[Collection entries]
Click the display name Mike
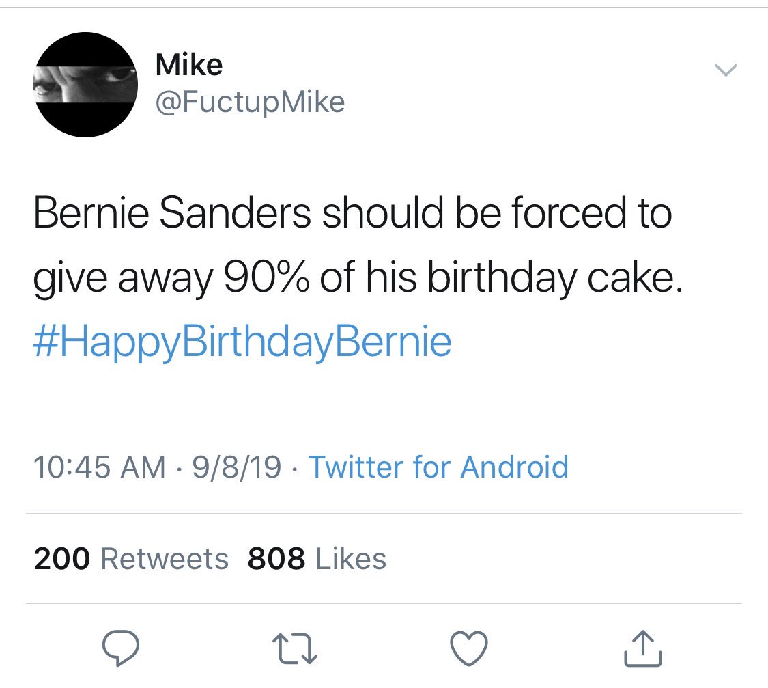The height and width of the screenshot is (688, 768). (x=189, y=66)
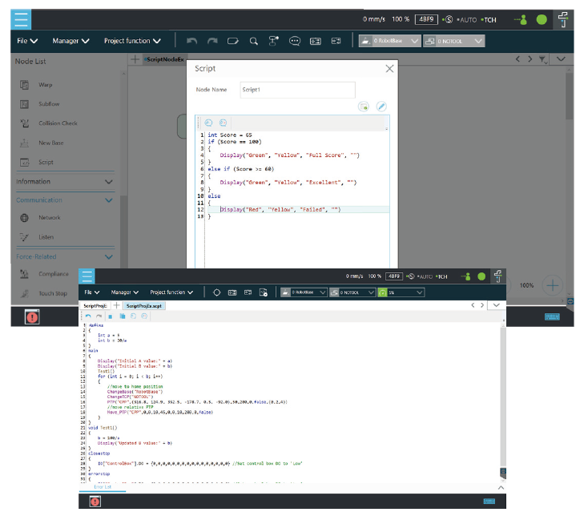Click the pencil edit icon in Script dialog
The width and height of the screenshot is (584, 516).
[x=382, y=106]
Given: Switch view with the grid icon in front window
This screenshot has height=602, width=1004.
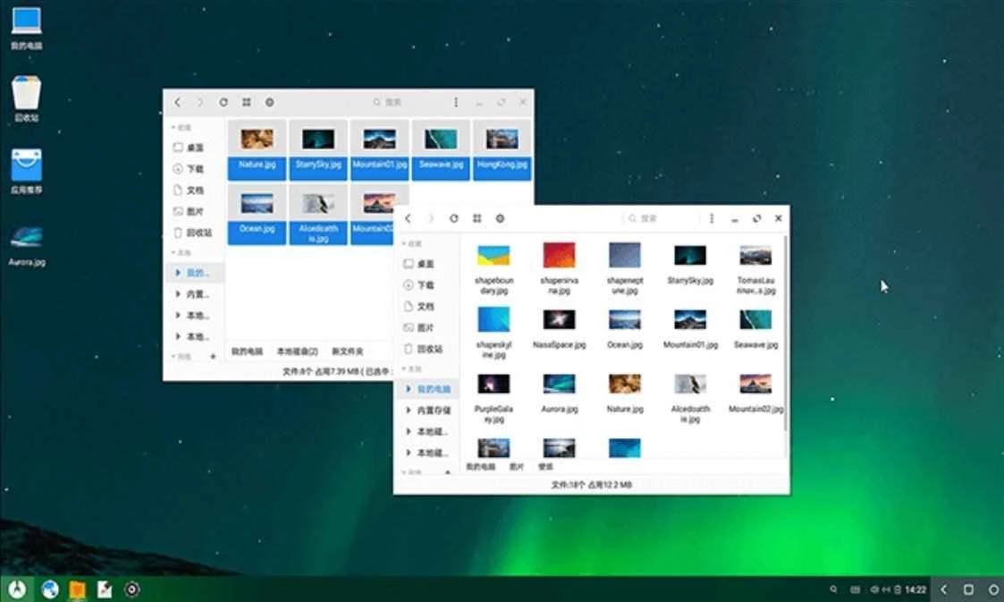Looking at the screenshot, I should point(477,218).
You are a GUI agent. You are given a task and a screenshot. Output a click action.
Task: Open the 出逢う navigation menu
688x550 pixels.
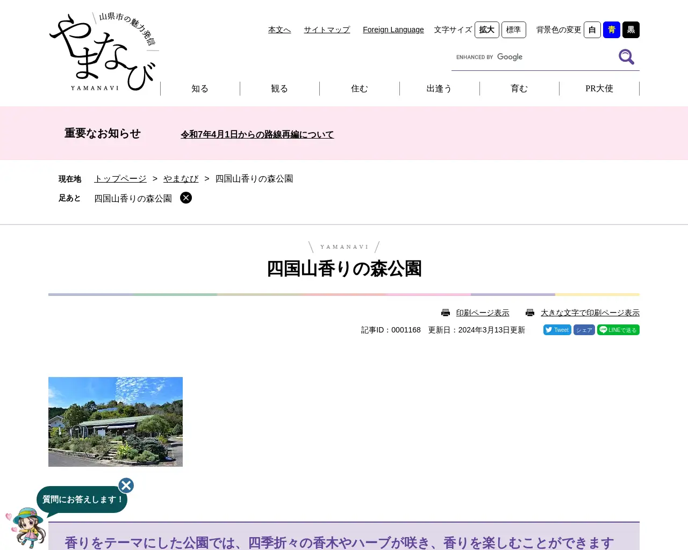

Aim of the exercise: Your answer must be an exact copy of the records, with no pictures in it.

Solution for this problem:
Click the display name Mike
The height and width of the screenshot is (688, 768). (x=189, y=66)
Click the pencil edit icon in Script dialog
The width and height of the screenshot is (584, 516).
[x=382, y=106]
Given: Switch view with the grid icon in front window
This screenshot has height=602, width=1004.
Looking at the screenshot, I should point(477,218).
You are a GUI agent. You are given a task and a screenshot. Output a click action.
Task: Open the 出逢う navigation menu
688x550 pixels.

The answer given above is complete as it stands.